Re: [PATCH 12/12] io_uring: support true async buffered reads, if file provides it

Jens Axboe <axboe@xxxxxxxxx> · Tue, 26 May 2020 07:50:49 -0600

On 5/26/20 1:44 AM, Pavel Begunkov wrote:
> On 25/05/2020 22:59, Jens Axboe wrote:
>> On 5/25/20 1:29 AM, Pavel Begunkov wrote:
>>> On 23/05/2020 21:57, Jens Axboe wrote:
>>>> If the file is flagged with FMODE_BUF_RASYNC, then we don't have to punt
>>>> the buffered read to an io-wq worker. Instead we can rely on page
>>>> unlocking callbacks to support retry based async IO. This is a lot more
>>>> efficient than doing async thread offload.
>>>>
>>>> The retry is done similarly to how we handle poll based retry. From
>>>> the unlock callback, we simply queue the retry to a task_work based
>>>> handler.
>>>>
>>>> Signed-off-by: Jens Axboe <axboe@xxxxxxxxx>
>>>> ---
>>>>  fs/io_uring.c | 99 +++++++++++++++++++++++++++++++++++++++++++++++++++
>>>>  1 file changed, 99 insertions(+)
>>>>
>>> ...
>>>> +
>>>> +	init_task_work(&rw->task_work, io_async_buf_retry);
>>>> +	/* submit ref gets dropped, acquire a new one */
>>>> +	refcount_inc(&req->refs);
>>>> +	tsk = req->task;
>>>> +	ret = task_work_add(tsk, &rw->task_work, true);
>>>> +	if (unlikely(ret)) {
>>>> +		/* queue just for cancelation */
>>>> +		init_task_work(&rw->task_work, io_async_buf_cancel);
>>>> +		tsk = io_wq_get_task(req->ctx->io_wq);
>>>
>>> IIRC, task will be put somewhere around io_free_req(). Then shouldn't here be
>>> some juggling with reassigning req->task with task_{get,put}()?
>>
>> Not sure I follow? Yes, we'll put this task again when the request
>> is freed, but not sure what you mean with juggling?
> 
> I meant something like:
> 
> ...
> /* queue just for cancelation */
> init_task_work(&rw->task_work, io_async_buf_cancel);
> + put_task_struct(req->task);
> + req->task = get_task_struct(io_wq_task);
> 
> 
> but, thinking twice, if I got the whole idea right, it should be ok as
> is -- io-wq won't go away before the request anyway, and leaving
> req->task pinned down for a bit is not a problem.

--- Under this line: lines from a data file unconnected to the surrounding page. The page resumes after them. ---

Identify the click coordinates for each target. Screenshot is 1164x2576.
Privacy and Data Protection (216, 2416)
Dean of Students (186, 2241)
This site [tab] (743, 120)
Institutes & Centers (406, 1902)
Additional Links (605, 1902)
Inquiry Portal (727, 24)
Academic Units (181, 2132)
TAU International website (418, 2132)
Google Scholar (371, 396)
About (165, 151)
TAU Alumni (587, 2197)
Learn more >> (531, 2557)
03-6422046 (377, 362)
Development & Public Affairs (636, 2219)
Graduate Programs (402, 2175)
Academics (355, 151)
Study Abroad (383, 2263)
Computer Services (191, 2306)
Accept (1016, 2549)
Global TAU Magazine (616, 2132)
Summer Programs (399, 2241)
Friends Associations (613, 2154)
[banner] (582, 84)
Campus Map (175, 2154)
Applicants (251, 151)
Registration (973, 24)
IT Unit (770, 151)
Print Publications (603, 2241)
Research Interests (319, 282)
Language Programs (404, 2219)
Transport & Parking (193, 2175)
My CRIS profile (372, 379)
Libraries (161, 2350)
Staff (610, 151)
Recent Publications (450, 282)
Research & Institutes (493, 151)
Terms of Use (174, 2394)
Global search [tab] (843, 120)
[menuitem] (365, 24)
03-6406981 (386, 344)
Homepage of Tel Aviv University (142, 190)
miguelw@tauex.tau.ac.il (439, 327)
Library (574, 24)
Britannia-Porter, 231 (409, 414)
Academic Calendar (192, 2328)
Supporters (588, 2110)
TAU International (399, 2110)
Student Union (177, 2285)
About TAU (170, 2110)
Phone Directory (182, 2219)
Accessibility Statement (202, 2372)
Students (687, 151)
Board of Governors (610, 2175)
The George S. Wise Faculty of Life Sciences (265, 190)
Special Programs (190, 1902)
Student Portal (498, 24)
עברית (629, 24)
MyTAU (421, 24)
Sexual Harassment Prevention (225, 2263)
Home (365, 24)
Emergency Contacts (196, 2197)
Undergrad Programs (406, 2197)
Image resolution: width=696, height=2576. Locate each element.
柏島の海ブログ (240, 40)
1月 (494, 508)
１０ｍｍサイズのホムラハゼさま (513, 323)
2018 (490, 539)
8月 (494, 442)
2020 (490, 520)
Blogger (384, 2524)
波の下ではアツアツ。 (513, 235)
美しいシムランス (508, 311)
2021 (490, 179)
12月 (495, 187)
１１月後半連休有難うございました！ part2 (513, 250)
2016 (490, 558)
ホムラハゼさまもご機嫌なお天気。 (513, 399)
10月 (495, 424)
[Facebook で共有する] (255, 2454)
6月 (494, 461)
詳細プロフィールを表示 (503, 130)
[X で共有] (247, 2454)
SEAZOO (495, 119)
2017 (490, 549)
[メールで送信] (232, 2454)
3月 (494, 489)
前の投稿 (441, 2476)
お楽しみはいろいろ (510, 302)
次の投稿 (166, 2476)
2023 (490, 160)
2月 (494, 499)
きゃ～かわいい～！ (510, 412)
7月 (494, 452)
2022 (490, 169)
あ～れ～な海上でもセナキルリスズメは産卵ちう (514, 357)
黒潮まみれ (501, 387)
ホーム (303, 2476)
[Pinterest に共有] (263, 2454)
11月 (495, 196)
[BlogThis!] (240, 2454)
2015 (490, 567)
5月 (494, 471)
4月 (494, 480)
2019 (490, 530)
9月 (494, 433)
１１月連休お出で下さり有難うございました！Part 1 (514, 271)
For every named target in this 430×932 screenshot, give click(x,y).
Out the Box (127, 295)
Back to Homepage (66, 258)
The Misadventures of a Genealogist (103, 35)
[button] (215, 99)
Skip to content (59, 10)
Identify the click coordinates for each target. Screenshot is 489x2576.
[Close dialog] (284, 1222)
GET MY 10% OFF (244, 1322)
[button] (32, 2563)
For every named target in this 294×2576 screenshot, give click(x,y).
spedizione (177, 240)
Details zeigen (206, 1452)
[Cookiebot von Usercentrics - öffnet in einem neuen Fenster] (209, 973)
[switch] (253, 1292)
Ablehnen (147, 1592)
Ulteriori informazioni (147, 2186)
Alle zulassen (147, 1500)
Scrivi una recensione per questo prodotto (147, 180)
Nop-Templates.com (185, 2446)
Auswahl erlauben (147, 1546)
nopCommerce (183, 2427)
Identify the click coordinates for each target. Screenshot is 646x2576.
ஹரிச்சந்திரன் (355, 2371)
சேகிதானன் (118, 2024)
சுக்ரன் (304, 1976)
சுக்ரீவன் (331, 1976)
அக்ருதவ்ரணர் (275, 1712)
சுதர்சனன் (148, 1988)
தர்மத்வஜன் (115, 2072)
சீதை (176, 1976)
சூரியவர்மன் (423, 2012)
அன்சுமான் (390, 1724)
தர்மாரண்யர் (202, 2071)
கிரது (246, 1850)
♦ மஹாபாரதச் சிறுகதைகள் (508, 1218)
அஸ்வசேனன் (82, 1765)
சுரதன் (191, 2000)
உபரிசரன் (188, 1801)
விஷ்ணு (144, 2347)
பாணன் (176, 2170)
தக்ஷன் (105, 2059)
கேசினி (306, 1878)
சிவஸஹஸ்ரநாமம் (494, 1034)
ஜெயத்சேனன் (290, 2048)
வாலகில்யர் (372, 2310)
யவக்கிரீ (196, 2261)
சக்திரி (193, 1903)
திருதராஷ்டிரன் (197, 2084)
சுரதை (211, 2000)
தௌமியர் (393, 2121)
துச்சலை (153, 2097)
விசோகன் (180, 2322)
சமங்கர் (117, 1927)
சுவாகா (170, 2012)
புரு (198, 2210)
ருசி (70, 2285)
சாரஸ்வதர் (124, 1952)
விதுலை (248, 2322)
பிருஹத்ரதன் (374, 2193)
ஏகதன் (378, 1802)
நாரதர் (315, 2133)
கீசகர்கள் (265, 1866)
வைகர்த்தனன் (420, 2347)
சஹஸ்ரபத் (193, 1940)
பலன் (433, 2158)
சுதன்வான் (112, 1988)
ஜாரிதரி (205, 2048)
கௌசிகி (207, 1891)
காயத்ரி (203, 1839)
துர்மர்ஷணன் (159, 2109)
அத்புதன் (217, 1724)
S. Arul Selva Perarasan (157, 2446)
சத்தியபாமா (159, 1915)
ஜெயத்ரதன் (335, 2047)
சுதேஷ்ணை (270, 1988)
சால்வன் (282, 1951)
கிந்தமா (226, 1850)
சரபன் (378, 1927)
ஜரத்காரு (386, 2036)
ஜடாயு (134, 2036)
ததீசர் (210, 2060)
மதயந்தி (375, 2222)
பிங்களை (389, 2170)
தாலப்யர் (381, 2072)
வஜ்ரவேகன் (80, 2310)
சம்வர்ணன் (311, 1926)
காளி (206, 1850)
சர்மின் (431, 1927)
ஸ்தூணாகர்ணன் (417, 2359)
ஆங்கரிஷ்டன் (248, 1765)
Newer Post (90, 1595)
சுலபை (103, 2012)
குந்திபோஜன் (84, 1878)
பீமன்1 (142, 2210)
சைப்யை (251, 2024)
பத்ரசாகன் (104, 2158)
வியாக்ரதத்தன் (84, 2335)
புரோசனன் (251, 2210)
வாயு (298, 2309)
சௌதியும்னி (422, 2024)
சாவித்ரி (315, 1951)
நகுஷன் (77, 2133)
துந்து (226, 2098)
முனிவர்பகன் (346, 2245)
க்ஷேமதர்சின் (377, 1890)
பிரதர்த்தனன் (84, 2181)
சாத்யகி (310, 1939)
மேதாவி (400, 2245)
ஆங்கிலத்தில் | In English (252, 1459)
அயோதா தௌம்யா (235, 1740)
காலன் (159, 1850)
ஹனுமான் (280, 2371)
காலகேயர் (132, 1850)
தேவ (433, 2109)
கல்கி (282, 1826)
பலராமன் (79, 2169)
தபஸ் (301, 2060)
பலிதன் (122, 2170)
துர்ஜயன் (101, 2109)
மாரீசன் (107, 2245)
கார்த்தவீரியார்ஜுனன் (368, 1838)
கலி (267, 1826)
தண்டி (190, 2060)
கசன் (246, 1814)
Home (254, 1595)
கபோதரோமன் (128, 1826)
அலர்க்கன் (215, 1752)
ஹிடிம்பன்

OK good, then I thin kwe agree it's fine.

>>>> +		task_work_add(tsk, &rw->task_work, true);
>>>> +	}
>>>> +	wake_up_process(tsk);
>>>> +	return 1;
>>>> +}
>>> ...
>>>>  static int io_read(struct io_kiocb *req, bool force_nonblock)
>>>>  {
>>>>  	struct iovec inline_vecs[UIO_FASTIOV], *iovec = inline_vecs;
>>>> @@ -2601,6 +2696,7 @@ static int io_read(struct io_kiocb *req, bool force_nonblock)
>>>>  	if (!ret) {
>>>>  		ssize_t ret2;
>>>>  
>>>> +retry:
>>>>  		if (req->file->f_op->read_iter)
>>>>  			ret2 = call_read_iter(req->file, kiocb, &iter);
>>>>  		else
>>>> @@ -2619,6 +2715,9 @@ static int io_read(struct io_kiocb *req, bool force_nonblock)
>>>>  			if (!(req->flags & REQ_F_NOWAIT) &&
>>>>  			    !file_can_poll(req->file))
>>>>  				req->flags |= REQ_F_MUST_PUNT;
>>>> +			if (io_rw_should_retry(req))
>>>
>>> It looks like a state machine with IOCB_WAITQ and gotos. Wouldn't it be cleaner
>>> to call call_read_iter()/loop_rw_iter() here directly instead of "goto retry" ?
>>
>> We could, probably making that part a separate helper then. How about the
>> below incremental?
> 
> IMHO, it was easy to get lost with such implicit state switching.
> Looks better now! See a small comment below.

Agree, that is cleaner.

>> diff --git a/fs/io_uring.c b/fs/io_uring.c
>> index a5a4d9602915..669dccd81207 100644
>> --- a/fs/io_uring.c
>> +++ b/fs/io_uring.c
>> @@ -2677,6 +2677,13 @@ static bool io_rw_should_retry(struct io_kiocb *req)
>>  	return false;
>>  }
>>  
>> +static int __io_read(struct io_kiocb *req, struct iov_iter *iter)
>> +{
>> +	if (req->file->f_op->read_iter)
>> +		return call_read_iter(req->file, &req->rw.kiocb, iter);
>> +	return loop_rw_iter(READ, req->file, &req->rw.kiocb, iter);
>> +}
>> +
>>  static int io_read(struct io_kiocb *req, bool force_nonblock)
>>  {
>>  	struct iovec inline_vecs[UIO_FASTIOV], *iovec = inline_vecs;
>> @@ -2710,11 +2717,7 @@ static int io_read(struct io_kiocb *req, bool force_nonblock)
>>  	if (!ret) {
>>  		ssize_t ret2;
>>  
>> -retry:
>> -		if (req->file->f_op->read_iter)
>> -			ret2 = call_read_iter(req->file, kiocb, &iter);
>> -		else
>> -			ret2 = loop_rw_iter(READ, req->file, kiocb, &iter);
>> +		ret2 = __io_read(req, &iter);
>>  
>>  		/* Catch -EAGAIN return for forced non-blocking submission */
>>  		if (!force_nonblock || ret2 != -EAGAIN) {
>> @@ -2729,8 +2732,11 @@ static int io_read(struct io_kiocb *req, bool force_nonblock)
>>  			if (!(req->flags & REQ_F_NOWAIT) &&
>>  			    !file_can_poll(req->file))
>>  				req->flags |= REQ_F_MUST_PUNT;
>> -			if (io_rw_should_retry(req))
>> -				goto retry;
>> +			if (io_rw_should_retry(req)) {
>> +				ret2 = __io_read(req, &iter);
>> +				if (ret2 != -EAGAIN)
>> +					goto out_free;
> 
> "goto out_free" returns ret=0, so someone should add a cqe
> 
> if (ret2 != -EAGAIN) {
> 	kiocb_done(kiocb, ret2);
> 	goto free_out;
> }

Fixed up in the current one.

-- 
Jens Axboe